Code conversion completeness and functional equivalence. PL/SQL to T-SQL conversion is not 1:1. Run SSMA against the Oracle schema to generate an assessment report showing: percentage of code that converts automatically, procedures requiring manual refactoring, unsupported constructs (autonomous transactions, nested tables, Oracle-specific built-in packages). The risk is that the 20-30% requiring manual conversion contains critical business logic. Mitigation: budget 3-6 months of DBA/developer effort for refactoring, comprehensive test coverage of all stored procedures, and consider keeping Oracle on Azure VM as a fallback if refactoring effort exceeds budget.
4. After migrating a PostgreSQL database to Azure Database for PostgreSQL Flexible Server, query performance degrades by 40%. The database size and VM tier match the on-premises configuration. What should you investigate?

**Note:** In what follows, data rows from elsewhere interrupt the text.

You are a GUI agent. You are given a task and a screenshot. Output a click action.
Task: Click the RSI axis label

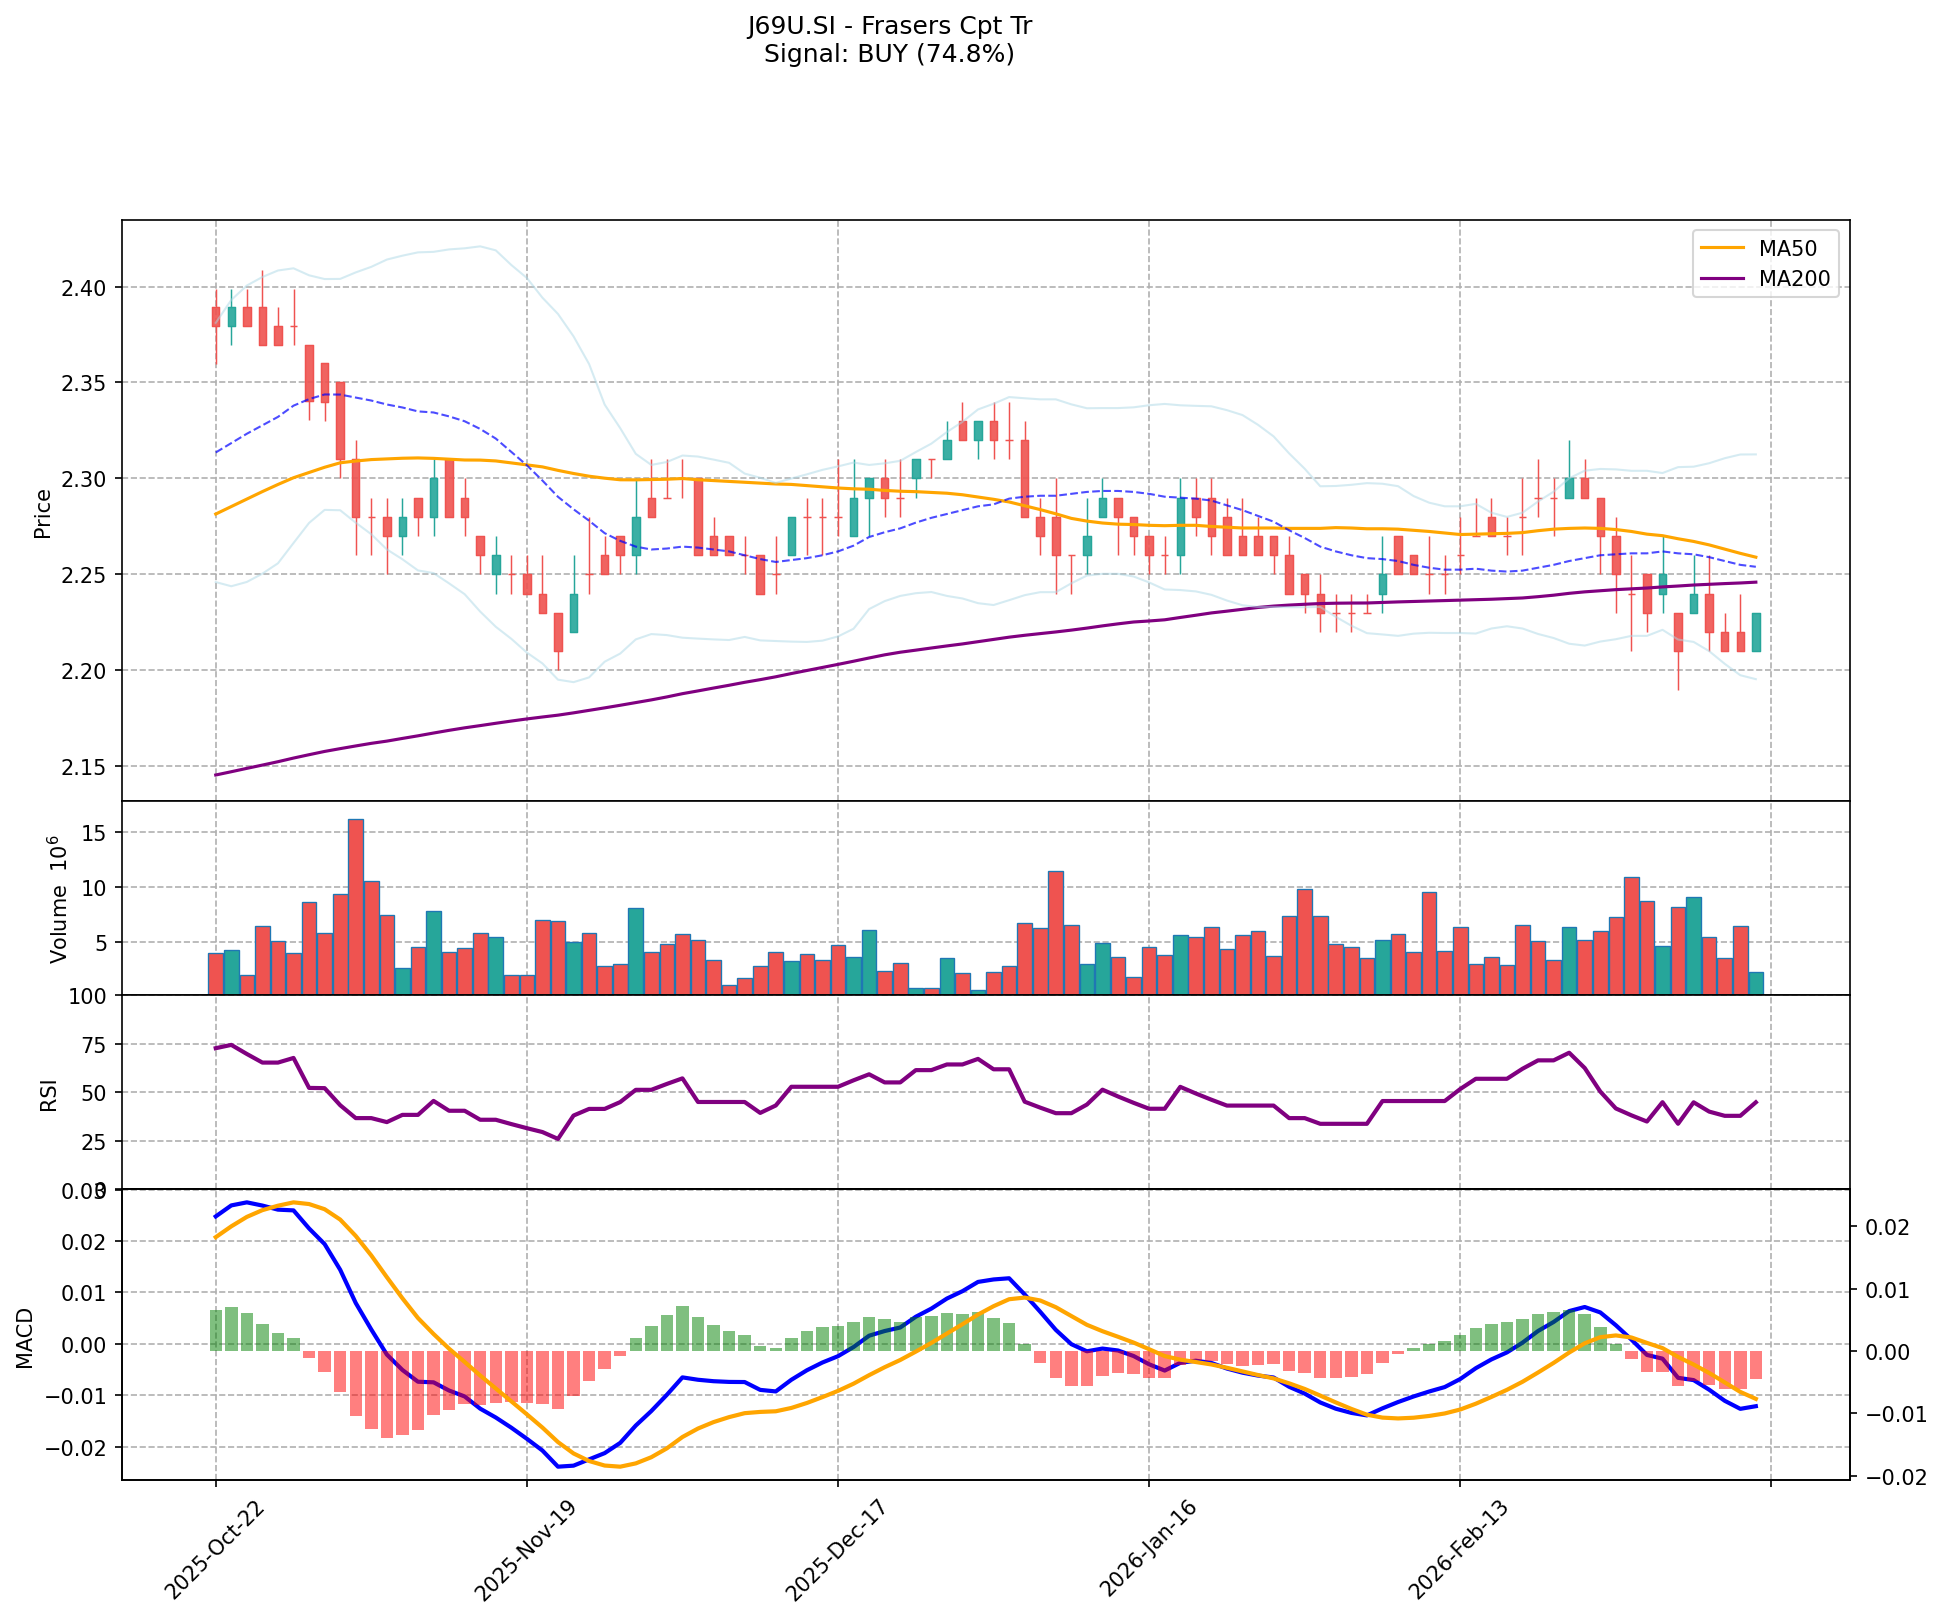[x=48, y=1094]
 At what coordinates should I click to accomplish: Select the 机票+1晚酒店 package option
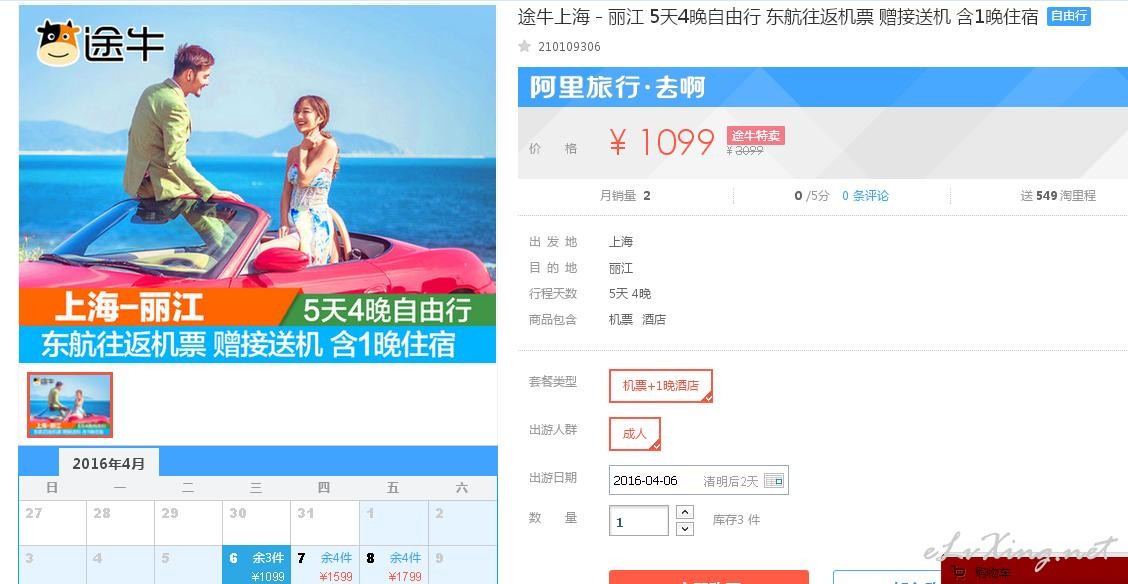(x=660, y=385)
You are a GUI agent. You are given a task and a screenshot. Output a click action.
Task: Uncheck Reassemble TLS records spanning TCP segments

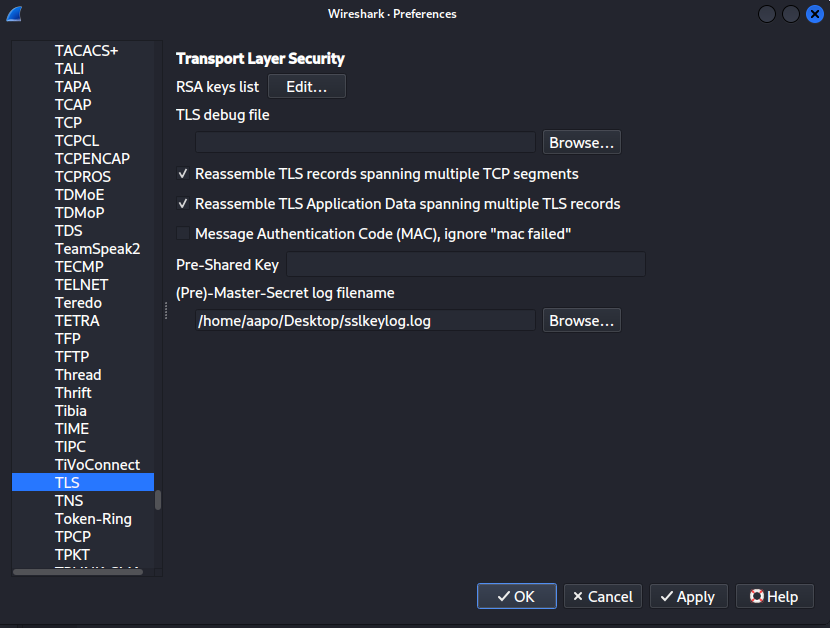pyautogui.click(x=183, y=174)
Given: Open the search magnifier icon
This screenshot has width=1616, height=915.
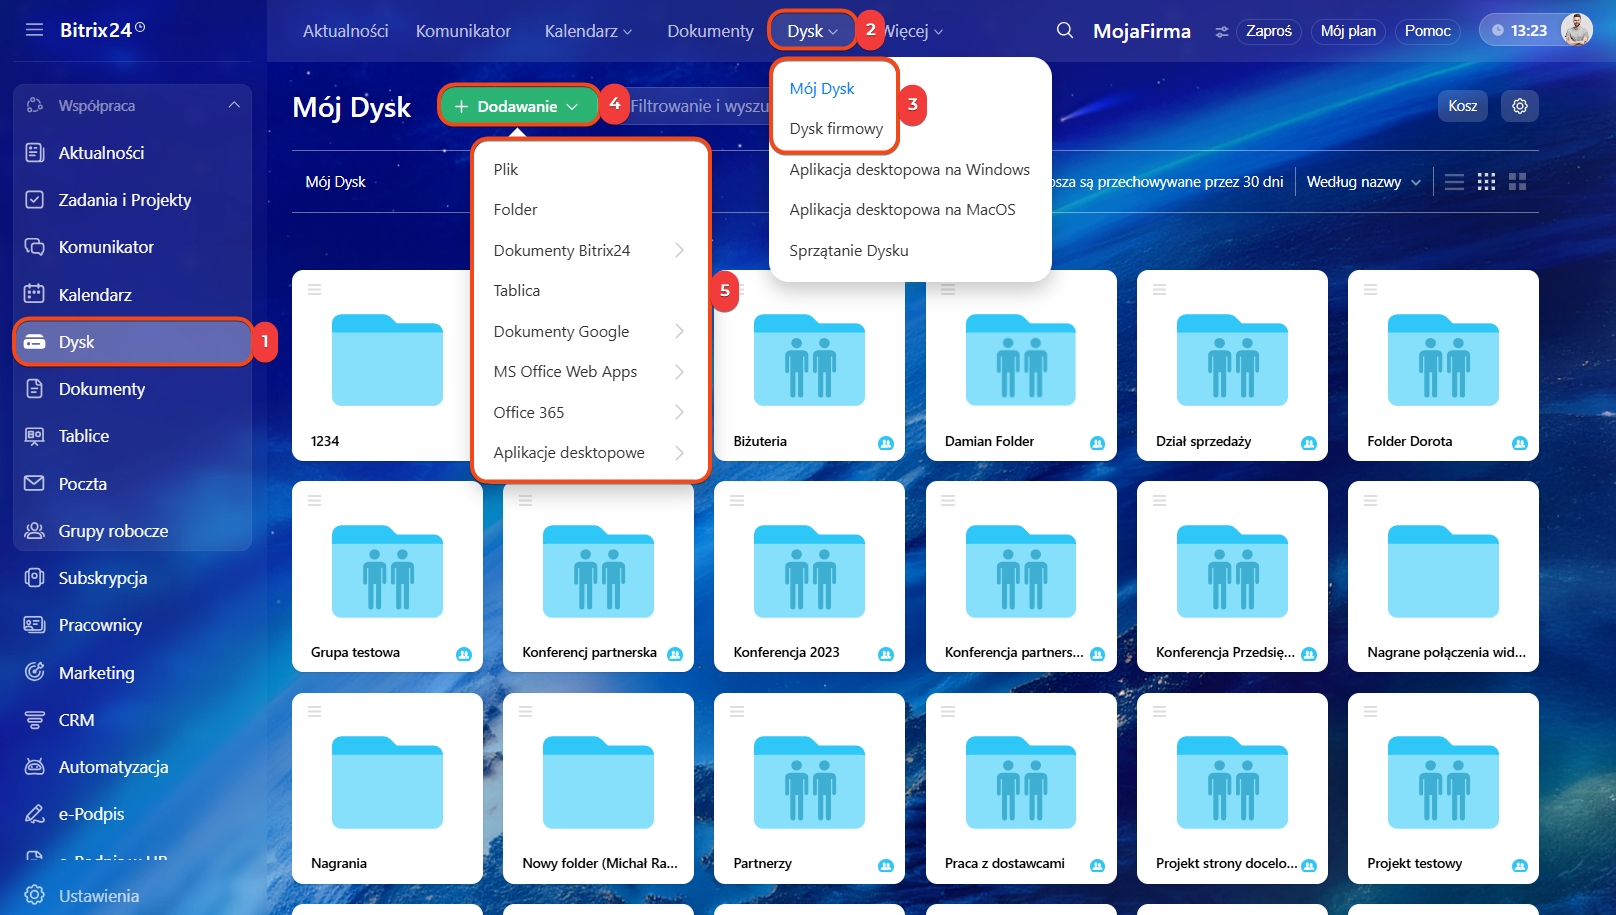Looking at the screenshot, I should 1065,31.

Server parameters, connection pooling, and network latency. Common causes: (1) PostgreSQL server parameters not tuned for Azure (shared_buffers, work_mem, effective_cache_size default to conservative values), (2) No connection pooling (PgBouncer is built into Flexible Server but may not be enabled), (3) Application-to-database latency increased if the application has not yet migrated to Azure, (4) Missing extensions or custom configurations from the source server, (5) Statistics not updated after migration (run ANALYZE on all tables). Start with comparing pg_stat_statements output between source and target to identify specific regressed queries.
Validation lab
Deploy a minimal proof-of-concept to validate your design:
- Create a resource group for this lab:
az group create --name rg-az305-challenge46 --location eastus
- Create a VNet and subnet for the backend pool:
az network vnet create --resource-group rg-az305-challenge46 \
--name vnet-lab46 --address-prefix 10.0.0.0/16 \
--subnet-name subnet-backend --subnet-prefix 10.0.1.0/24
- Create a public IP and a Standard Load Balancer:
az network public-ip create --resource-group rg-az305-challenge46 \
--name pip-lb46 --sku Standard --allocation-method Static
az network lb create --resource-group rg-az305-challenge46 \
--name lb-lab46 --sku Standard \
--frontend-ip-name frontend-lb46 --public-ip-address pip-lb46 \
--backend-pool-name backend-pool46
- Create two NICs and add them to the backend pool:
az network nic create --resource-group rg-az305-challenge46 \
--name nic-vm1 --vnet-name vnet-lab46 --subnet subnet-backend \
--lb-name lb-lab46 --lb-address-pools backend-pool46
az network nic create --resource-group rg-az305-challenge46 \
--name nic-vm2 --vnet-name vnet-lab46 --subnet subnet-backend \
--lb-name lb-lab46 --lb-address-pools backend-pool46
- Verify the backend pool members:
az network lb address-pool show --resource-group rg-az305-challenge46 \
--lb-name lb-lab46 --name backend-pool46 \
--query "backendIPConfigurations[].id" -o tsv
This mini-deployment validates your design decisions with real Azure resources. It is optional but recommended.